**Problem details**. Reproduce the data below verbatim, everything from the line containing "Where should I" down to the end of the data. Omit the pictures from your output.

**Page and screen pointing data**.

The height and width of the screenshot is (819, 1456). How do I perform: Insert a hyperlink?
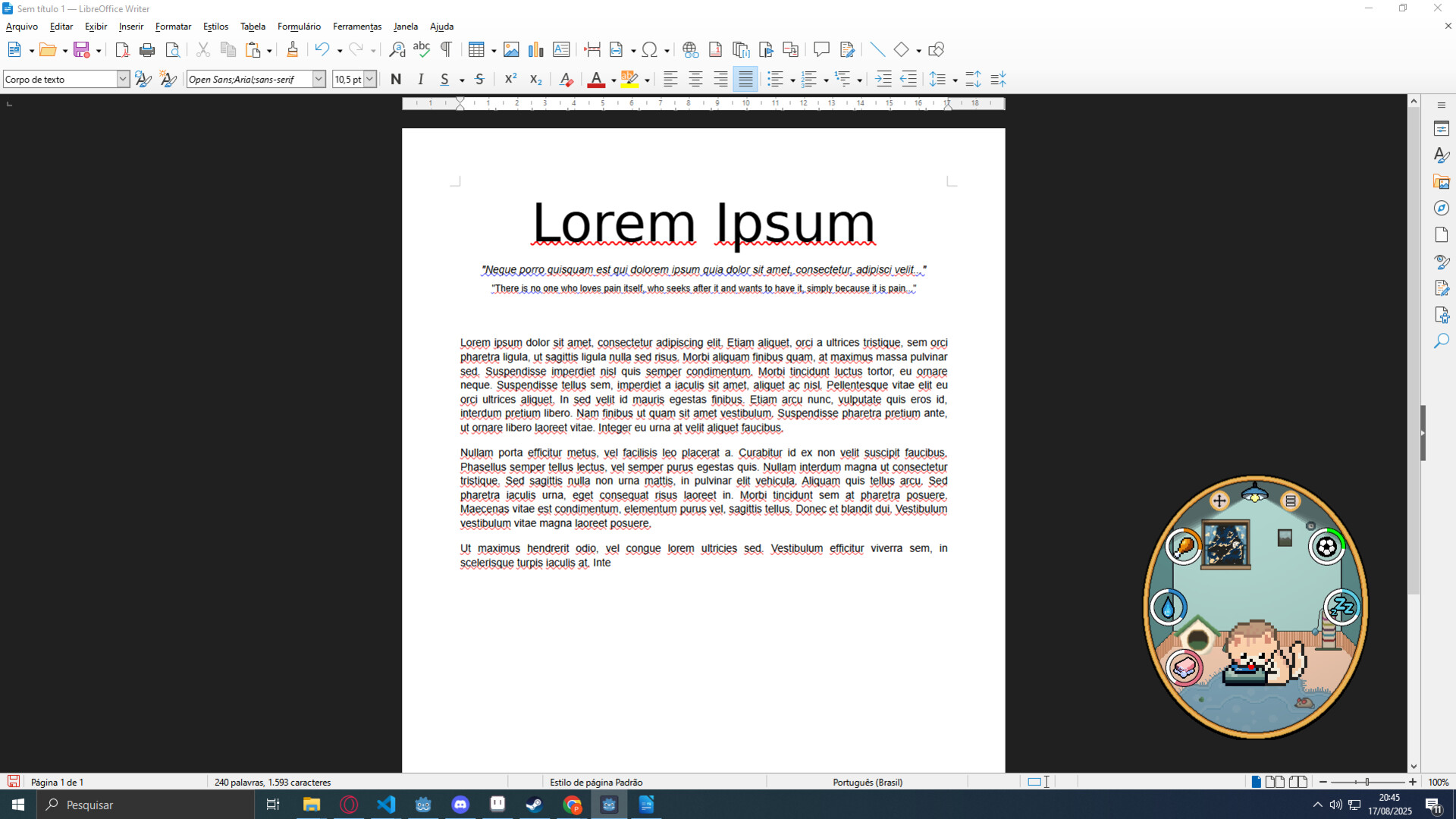(x=689, y=49)
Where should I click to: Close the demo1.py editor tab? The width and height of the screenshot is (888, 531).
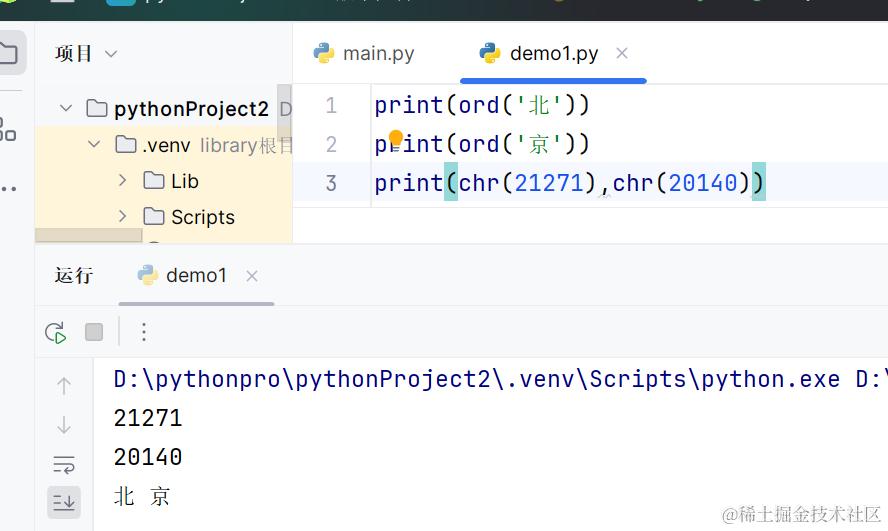click(622, 54)

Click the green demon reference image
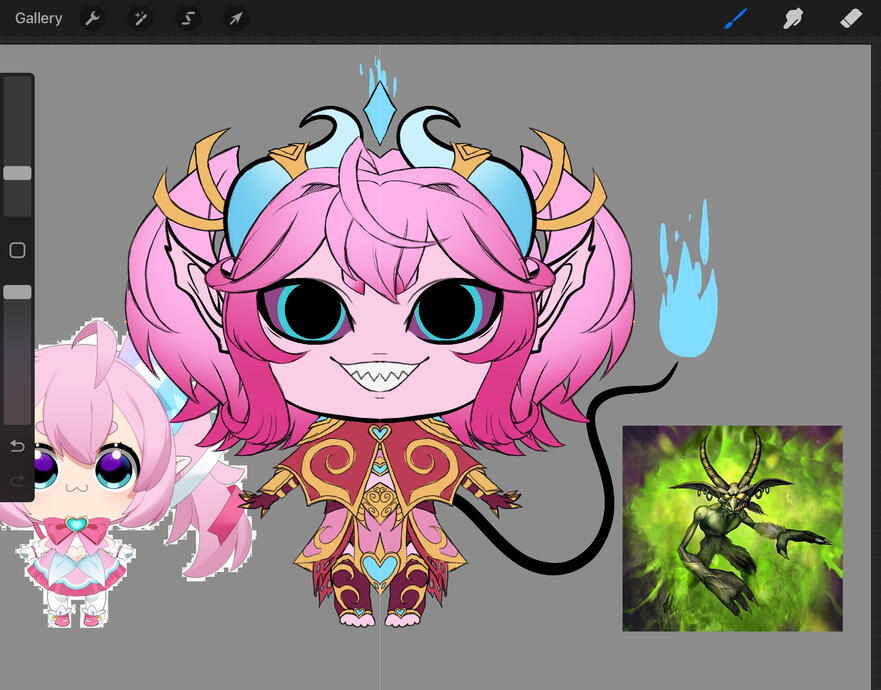(732, 528)
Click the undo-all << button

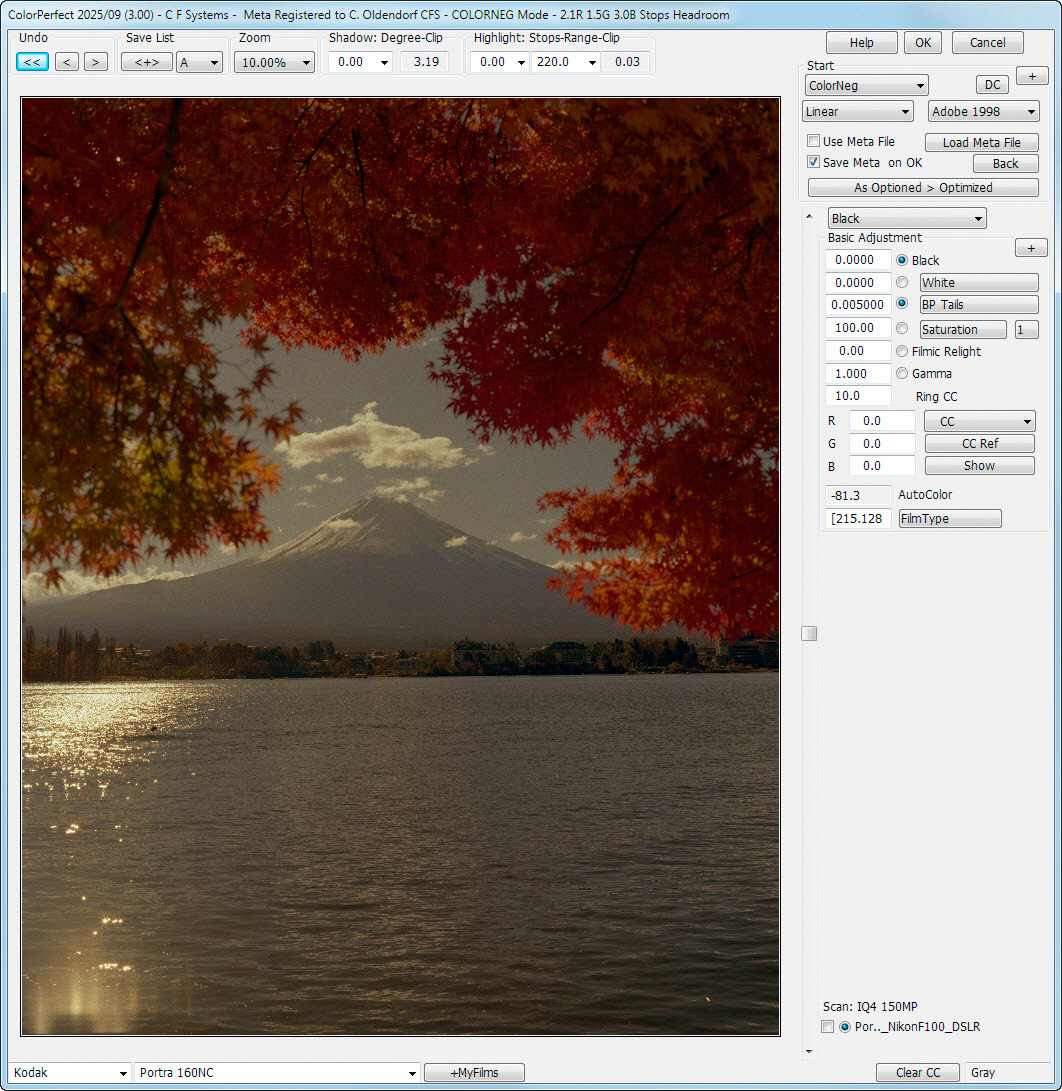tap(32, 62)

**Expected output**.
Where should I click to: Close the demo1.py editor tab? The width and height of the screenshot is (888, 531).
click(622, 54)

Click the green demon reference image
(732, 528)
Click the undo-all << button

tap(32, 62)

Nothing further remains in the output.